No obstante, el padre de Oscar jamás imaginó que entre André y su hija pudiera existir una relación de esa naturaleza. "¿Acaso están juntos?" - se preguntaba. "¡Pero cómo! ¡Cómo! Si prácticamente crecieron como hermanos." - se decía a sí mismo.

Estaba consternado.

- ¿Es lo que sientes al respecto? - le preguntó a André, esta vez tomando muy seriamente aquella inesperada confesión.

- Sí. - le respondió él, ante la atenta mirada de Oscar.

Entonces el patriarca de los Jarjayes bajó la mirada con indignación.

- Tonto... ¡¿Crees que puedes superar la diferencia de clases con un noble?! - le preguntó el general.

- Déjeme preguntarle... ¿Qué es la "clase"? ¿Qué es un "noble"?... ¡Todos los hombres nacemos iguales! - le respondió André firmemente.

- ¡Necesitarías el permiso de Su Majestad para casarte con una noble! - exclamó Regnier casi perdiendo la paciencia.

- Eso lo sé... - le respondió André. - Pero, aunque se trate del rey, ¡¿acaso se necesita el permiso de un extraño para poder amar a alguien?! - le dijo el nieto de Marion, harto de las absurdas reglas sociales de esa época.

No obstante, el general ya no se sentía capaz de tolerar tanta rebeldía.

- ¡André! - le gritó, y tras ello, lo derribó abofeteándolo bruscamente.

Por su parte, Oscar, que había escuchado con atención cada una de las frases del hombre que amaba, no era capaz de emitir palabra alguna. Aquel momento que tanto había intentado evitar estaba sucediendo justo frente a sus ojos y eso la tenía paralizada. Los dos hombres que más amaba en el mundo se enfrentaban entre sí tras descubrirse aquella verdad que durante meses había intentado ocultar, esperando, quizás ingenuamente, que el devenir de los nuevos tiempos le permita vivir su amor sin tener que justificarse ante nadie.

André tenía razón... ¡La clase social y la nobleza no significaban nada para ella cuando se trataba de su amor por él! ¡¿Cómo podía atreverse alguien a decidir a quién se debería o no se debería amar?! ¡¿Cómo podía atreverse alguien a intervenir en una relación como la suya, si desde niños siempre habían estado juntos y nunca habían tenido que darle explicaciones a nadie?!

Por otra parte, ¡cuánto le había dolido tener que escuchar a André defendiendo su derecho a amarla!
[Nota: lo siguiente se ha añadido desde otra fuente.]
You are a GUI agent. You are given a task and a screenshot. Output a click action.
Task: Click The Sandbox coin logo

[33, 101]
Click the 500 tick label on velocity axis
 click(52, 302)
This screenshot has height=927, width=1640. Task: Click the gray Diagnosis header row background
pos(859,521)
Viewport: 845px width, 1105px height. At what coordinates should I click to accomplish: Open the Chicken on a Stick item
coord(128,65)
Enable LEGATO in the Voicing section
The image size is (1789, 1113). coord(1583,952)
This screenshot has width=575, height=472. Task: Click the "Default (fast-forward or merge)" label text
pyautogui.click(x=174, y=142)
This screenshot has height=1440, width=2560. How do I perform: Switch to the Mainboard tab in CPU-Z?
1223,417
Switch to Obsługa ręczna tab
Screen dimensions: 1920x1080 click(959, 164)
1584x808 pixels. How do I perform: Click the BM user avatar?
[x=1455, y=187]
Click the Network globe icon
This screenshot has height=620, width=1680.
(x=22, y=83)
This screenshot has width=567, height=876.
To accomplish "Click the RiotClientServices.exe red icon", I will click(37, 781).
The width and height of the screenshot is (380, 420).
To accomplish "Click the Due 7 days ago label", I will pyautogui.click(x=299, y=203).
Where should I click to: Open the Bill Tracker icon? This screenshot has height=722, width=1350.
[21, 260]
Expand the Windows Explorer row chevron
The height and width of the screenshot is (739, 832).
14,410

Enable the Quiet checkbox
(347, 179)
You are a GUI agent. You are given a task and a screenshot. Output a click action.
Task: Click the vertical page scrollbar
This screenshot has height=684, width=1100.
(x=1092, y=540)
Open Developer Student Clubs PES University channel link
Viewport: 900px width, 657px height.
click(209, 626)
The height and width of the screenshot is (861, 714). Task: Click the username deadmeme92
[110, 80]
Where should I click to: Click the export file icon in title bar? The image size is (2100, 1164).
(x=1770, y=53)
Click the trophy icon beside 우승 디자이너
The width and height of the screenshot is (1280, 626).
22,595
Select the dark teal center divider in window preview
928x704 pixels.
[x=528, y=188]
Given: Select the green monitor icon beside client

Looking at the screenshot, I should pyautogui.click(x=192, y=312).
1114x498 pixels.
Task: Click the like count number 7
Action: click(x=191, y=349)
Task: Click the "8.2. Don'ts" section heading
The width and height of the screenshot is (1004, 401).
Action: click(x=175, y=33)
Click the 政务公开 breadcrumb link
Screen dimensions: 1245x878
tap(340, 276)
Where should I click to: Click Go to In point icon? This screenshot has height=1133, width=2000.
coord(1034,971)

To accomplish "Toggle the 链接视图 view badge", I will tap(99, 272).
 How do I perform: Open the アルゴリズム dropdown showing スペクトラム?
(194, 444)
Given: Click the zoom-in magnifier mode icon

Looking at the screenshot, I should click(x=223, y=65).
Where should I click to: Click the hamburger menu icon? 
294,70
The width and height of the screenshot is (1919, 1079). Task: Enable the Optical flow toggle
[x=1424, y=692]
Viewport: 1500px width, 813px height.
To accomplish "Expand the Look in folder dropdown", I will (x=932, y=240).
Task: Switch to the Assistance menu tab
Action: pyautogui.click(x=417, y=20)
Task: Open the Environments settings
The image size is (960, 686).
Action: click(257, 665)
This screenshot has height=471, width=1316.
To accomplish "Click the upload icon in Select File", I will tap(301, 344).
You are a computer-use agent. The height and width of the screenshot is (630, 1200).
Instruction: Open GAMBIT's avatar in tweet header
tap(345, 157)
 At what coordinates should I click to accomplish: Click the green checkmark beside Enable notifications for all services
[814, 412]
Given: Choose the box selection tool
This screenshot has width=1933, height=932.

Cada uno de sus argumentos le había desgarrado el corazón. Y su padre... ¡Que injusto había sido al decirle que era un ingenuo por pensar que podía superar aquellas diferencias de clases sociales impuestas por los mismos hombres!... No obstante, Oscar no era la única a la que las palabras del general habían herido profundamente, sino también a su nana, la cual había escuchado toda esa discusión desde la puerta del despacho, y tras hacerlo, había roto en un llanto silencioso y desconsolado, porque siendo una mujer que servía en una casa de nobles desde hacía muchos años, era consciente de la posición que tanto ella como su nieto ocupaban en esa casa, y entendía que, efectivamente, André no tenía derecho a aspirar al amor de su niña.

- No los perdonaré... - anunció determinado el General Jarjayes. - ¡A ninguno de los dos! - exclamó.

Entonces André dejó su arma a un lado. No había nada más que pudiera hacer. El patriarca de la familia estaba decidido, y él, a pesar de que inicialmente lo había amenazado con su arma, sabía de antemano que sería incapaz de dispararle, no solo por lo mucho que significaba para él mismo el General Jarjayes, sino también por Oscar, porque ella jamás le hubiera perdonado que atente contra la vida de su padre así sea para defenderla.

Entonces, el nieto de Marion se incorporó ligeramente cubriendo con su cuerpo el cuerpo de la mujer que amaba, y tras una breve pausa, volvió a dirigirse al esposo de Georgette.

- Entonces máteme a mí primero. - le dijo, y el general lo miró estupefacto. - No podría soportar ver a la mujer que amo morir ante mis ojos... Prefiero irme antes. - agregó.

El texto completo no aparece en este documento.